[THE PROBLEM]: Convert everything from the start of the material below down to and including the line containing "Click ManipalHospitals logo" into a JSON list of strings, one string per line, with blank lines left out.

[INPUT RECORDS]:
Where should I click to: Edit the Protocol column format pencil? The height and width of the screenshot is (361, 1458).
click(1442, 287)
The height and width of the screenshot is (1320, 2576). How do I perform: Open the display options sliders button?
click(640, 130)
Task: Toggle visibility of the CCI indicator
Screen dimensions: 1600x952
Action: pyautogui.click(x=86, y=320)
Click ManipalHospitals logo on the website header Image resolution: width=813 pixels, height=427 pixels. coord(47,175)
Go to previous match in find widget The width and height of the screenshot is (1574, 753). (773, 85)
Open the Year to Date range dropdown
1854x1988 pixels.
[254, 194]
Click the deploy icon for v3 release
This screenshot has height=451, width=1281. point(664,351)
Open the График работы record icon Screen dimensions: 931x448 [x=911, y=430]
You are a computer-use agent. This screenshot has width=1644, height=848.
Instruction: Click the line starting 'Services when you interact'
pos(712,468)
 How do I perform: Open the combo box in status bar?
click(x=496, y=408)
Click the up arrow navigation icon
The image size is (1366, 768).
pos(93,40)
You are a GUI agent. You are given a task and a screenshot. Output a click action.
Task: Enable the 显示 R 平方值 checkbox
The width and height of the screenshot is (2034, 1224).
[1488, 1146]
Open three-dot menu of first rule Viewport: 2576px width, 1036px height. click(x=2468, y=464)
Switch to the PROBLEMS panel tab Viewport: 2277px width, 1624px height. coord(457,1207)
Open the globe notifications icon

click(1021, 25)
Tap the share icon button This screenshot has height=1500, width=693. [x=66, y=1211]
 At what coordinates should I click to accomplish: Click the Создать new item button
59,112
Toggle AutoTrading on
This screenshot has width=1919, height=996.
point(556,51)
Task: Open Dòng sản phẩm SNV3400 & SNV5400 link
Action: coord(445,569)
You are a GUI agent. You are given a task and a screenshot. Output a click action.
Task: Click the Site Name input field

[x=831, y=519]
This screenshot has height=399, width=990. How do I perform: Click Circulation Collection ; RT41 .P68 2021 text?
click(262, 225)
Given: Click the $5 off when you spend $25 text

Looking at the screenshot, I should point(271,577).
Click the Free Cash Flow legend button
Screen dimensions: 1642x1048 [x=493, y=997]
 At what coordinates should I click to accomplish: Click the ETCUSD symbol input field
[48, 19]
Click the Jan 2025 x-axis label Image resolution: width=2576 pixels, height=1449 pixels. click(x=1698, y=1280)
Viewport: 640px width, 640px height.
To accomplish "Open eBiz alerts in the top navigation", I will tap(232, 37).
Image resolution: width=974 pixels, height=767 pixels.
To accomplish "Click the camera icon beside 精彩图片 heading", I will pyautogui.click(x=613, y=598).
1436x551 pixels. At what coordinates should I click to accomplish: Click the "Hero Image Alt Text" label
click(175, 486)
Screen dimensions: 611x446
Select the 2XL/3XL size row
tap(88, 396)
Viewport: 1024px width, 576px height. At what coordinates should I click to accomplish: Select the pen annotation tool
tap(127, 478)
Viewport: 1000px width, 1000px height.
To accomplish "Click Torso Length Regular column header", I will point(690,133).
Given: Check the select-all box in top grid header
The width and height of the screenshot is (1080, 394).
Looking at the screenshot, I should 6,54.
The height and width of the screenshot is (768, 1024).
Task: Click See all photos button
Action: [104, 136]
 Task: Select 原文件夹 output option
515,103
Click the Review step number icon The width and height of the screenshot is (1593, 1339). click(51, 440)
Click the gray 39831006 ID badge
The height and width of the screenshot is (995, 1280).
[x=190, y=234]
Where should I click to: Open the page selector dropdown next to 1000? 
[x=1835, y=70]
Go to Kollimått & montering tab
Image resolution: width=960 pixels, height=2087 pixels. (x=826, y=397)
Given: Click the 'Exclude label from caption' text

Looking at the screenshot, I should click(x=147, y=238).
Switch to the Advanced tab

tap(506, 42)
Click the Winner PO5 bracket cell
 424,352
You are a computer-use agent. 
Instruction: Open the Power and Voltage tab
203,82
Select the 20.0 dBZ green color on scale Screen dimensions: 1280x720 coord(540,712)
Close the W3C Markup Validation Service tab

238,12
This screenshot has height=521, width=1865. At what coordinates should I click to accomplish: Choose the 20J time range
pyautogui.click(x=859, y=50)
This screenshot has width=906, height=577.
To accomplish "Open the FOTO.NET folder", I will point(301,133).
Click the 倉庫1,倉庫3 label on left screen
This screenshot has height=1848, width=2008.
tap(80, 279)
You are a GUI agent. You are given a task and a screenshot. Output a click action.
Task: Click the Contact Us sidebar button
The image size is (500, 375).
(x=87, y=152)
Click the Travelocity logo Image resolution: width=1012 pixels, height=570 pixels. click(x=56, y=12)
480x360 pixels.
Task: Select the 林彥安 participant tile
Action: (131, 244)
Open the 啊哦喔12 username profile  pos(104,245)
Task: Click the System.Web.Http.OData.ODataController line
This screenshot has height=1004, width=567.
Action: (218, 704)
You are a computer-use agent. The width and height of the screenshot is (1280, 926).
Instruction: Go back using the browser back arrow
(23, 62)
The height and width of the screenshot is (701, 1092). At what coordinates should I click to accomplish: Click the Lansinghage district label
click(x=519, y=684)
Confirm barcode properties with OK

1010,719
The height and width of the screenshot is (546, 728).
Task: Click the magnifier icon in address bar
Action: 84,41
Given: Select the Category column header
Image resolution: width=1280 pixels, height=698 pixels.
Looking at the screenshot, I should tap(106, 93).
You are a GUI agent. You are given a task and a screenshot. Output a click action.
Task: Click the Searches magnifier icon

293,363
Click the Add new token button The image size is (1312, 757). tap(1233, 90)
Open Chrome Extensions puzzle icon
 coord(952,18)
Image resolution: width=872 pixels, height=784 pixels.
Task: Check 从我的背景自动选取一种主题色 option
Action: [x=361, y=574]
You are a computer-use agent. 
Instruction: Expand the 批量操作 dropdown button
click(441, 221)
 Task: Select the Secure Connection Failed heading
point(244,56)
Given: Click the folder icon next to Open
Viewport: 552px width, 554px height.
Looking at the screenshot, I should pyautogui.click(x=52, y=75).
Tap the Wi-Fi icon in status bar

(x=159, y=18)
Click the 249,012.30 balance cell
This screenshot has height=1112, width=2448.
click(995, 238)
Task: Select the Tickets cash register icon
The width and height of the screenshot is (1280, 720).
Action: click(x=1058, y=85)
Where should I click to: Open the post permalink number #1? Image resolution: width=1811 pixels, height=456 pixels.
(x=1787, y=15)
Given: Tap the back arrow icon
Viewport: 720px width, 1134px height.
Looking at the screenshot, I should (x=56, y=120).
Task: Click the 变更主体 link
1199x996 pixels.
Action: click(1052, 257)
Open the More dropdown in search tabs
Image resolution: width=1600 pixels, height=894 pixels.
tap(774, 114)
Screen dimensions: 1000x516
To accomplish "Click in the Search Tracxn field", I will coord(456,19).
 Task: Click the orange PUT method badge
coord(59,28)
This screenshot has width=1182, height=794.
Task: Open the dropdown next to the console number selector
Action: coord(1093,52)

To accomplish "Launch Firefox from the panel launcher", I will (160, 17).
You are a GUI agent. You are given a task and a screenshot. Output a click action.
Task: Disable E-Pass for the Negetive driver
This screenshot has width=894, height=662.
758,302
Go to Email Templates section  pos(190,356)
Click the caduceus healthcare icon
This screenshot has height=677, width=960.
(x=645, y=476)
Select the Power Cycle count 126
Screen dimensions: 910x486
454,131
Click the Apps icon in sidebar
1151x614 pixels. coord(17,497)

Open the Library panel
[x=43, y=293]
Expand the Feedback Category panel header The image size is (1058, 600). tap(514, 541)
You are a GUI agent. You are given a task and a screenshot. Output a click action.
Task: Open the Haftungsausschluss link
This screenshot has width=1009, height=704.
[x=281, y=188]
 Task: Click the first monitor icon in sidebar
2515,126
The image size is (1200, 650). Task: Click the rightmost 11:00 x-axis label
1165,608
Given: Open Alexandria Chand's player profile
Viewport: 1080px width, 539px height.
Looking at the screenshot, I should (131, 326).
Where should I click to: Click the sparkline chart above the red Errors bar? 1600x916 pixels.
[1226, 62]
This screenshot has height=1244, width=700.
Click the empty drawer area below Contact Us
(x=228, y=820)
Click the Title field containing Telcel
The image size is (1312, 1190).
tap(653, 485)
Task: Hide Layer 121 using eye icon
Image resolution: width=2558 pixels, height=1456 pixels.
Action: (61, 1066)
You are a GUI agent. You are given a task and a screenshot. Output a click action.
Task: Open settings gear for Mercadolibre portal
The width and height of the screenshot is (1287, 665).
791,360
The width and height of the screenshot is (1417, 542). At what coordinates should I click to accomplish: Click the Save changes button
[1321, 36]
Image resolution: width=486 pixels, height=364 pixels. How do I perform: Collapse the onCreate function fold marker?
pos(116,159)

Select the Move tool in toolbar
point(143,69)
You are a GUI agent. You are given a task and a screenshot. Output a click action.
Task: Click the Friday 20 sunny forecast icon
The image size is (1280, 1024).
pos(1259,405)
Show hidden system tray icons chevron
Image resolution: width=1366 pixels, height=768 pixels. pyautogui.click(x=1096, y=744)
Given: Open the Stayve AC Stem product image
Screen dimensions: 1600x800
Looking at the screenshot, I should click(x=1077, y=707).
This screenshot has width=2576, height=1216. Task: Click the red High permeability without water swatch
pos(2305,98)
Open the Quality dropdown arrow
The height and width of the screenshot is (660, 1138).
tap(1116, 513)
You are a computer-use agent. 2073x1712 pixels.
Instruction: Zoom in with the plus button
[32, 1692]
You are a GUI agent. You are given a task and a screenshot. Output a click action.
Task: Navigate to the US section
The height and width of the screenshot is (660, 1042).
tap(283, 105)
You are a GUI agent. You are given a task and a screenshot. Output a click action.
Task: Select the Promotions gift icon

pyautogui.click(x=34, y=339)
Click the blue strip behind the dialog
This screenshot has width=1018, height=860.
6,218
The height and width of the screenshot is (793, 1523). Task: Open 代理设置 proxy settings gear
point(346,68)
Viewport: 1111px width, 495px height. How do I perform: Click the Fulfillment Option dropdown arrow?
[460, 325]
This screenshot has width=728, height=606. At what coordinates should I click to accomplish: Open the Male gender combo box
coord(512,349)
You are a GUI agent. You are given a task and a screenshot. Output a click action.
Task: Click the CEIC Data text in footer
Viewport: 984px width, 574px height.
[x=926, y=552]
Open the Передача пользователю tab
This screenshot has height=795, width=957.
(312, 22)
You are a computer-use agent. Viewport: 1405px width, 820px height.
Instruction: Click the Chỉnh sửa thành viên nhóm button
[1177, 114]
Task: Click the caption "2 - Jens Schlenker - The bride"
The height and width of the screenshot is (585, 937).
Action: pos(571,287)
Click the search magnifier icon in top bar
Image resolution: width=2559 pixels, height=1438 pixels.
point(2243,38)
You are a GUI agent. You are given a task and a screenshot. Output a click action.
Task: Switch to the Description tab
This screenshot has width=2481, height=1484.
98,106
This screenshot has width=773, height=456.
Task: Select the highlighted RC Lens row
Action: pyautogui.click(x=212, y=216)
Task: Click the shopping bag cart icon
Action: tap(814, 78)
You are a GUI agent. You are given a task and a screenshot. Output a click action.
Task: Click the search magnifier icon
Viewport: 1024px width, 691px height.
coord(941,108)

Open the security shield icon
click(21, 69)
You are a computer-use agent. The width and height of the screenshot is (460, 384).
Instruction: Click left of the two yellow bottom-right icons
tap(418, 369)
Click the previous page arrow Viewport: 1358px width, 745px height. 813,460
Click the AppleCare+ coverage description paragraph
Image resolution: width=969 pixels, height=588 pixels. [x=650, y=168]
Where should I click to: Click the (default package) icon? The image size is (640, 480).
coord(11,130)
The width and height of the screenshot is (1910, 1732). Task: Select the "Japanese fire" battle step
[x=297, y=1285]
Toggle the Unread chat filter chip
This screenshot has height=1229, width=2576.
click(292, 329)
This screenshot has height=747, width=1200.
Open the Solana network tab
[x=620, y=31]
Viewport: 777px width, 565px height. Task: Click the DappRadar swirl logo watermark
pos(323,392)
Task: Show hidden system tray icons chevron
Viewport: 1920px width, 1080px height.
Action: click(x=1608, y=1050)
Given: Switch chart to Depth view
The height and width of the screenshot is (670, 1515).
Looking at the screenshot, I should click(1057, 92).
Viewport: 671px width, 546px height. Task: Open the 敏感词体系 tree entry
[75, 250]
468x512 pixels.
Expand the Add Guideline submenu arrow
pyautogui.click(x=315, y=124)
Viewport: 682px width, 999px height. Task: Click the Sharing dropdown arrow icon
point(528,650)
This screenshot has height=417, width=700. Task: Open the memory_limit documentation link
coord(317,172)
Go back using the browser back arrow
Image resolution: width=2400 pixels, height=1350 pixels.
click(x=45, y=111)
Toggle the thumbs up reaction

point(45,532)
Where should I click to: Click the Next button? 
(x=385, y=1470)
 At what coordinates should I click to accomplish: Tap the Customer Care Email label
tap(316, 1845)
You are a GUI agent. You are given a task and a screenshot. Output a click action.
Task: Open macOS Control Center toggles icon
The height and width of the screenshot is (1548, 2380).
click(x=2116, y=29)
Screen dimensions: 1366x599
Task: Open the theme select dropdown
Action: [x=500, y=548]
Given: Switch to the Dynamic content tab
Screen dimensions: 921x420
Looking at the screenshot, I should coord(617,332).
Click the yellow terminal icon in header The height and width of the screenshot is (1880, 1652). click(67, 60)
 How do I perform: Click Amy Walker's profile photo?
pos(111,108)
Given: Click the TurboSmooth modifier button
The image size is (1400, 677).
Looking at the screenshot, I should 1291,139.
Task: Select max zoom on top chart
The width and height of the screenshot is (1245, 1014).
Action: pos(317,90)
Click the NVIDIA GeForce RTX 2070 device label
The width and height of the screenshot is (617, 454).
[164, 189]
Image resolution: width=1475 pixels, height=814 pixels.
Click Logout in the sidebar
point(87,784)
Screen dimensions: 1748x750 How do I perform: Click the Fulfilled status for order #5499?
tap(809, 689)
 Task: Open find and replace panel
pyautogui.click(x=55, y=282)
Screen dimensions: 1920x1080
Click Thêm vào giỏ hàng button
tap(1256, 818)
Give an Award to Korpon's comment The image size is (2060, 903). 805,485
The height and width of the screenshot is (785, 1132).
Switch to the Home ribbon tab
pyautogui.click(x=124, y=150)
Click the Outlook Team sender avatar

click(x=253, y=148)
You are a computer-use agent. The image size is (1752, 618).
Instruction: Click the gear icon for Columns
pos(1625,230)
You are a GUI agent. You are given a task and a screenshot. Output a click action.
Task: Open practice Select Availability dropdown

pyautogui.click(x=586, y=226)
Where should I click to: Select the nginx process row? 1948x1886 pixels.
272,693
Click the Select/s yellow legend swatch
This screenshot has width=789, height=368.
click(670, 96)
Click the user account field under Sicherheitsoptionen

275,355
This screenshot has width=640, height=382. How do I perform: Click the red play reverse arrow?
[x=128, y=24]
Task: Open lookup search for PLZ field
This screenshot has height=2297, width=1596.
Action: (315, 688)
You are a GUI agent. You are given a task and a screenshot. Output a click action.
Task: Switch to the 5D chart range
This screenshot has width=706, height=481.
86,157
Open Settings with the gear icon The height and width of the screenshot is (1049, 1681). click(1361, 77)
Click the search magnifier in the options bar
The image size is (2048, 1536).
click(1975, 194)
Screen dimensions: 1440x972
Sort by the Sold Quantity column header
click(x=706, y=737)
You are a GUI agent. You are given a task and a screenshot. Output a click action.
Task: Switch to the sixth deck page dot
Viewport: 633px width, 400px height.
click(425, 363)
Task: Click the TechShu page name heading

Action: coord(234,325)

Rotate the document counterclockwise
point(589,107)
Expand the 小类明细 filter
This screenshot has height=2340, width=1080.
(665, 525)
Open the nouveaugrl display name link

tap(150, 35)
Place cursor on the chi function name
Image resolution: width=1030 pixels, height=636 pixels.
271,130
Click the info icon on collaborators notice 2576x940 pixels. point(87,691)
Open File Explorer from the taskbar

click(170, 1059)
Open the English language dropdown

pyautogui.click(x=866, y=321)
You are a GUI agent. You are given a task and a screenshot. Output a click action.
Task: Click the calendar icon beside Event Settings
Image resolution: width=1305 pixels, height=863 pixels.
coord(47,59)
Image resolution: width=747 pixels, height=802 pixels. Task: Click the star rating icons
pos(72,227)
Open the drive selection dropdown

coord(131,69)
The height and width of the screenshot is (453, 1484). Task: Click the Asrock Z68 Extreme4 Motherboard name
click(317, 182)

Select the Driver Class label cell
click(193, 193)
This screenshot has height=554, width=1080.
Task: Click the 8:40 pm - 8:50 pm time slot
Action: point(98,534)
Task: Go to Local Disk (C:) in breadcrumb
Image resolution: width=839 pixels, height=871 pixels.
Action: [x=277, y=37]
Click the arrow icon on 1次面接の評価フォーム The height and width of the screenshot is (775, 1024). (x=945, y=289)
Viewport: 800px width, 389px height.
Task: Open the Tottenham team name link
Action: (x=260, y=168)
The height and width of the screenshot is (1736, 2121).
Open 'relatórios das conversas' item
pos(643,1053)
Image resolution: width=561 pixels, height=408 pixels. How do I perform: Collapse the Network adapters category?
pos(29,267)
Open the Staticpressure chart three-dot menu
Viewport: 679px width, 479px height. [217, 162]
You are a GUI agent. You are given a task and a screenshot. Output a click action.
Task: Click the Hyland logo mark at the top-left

[WRITTEN REPLY]:
[
  "Where should I click to: Edit the Protocol column format pencil? The height and width of the screenshot is (361, 1458).",
  "click(1442, 287)",
  "The height and width of the screenshot is (1320, 2576). How do I perform: Open the display options sliders button?",
  "click(640, 130)",
  "Task: Toggle visibility of the CCI indicator",
  "Screen dimensions: 1600x952",
  "Action: pyautogui.click(x=86, y=320)",
  "Click ManipalHospitals logo on the website header Image resolution: width=813 pixels, height=427 pixels. coord(47,175)"
]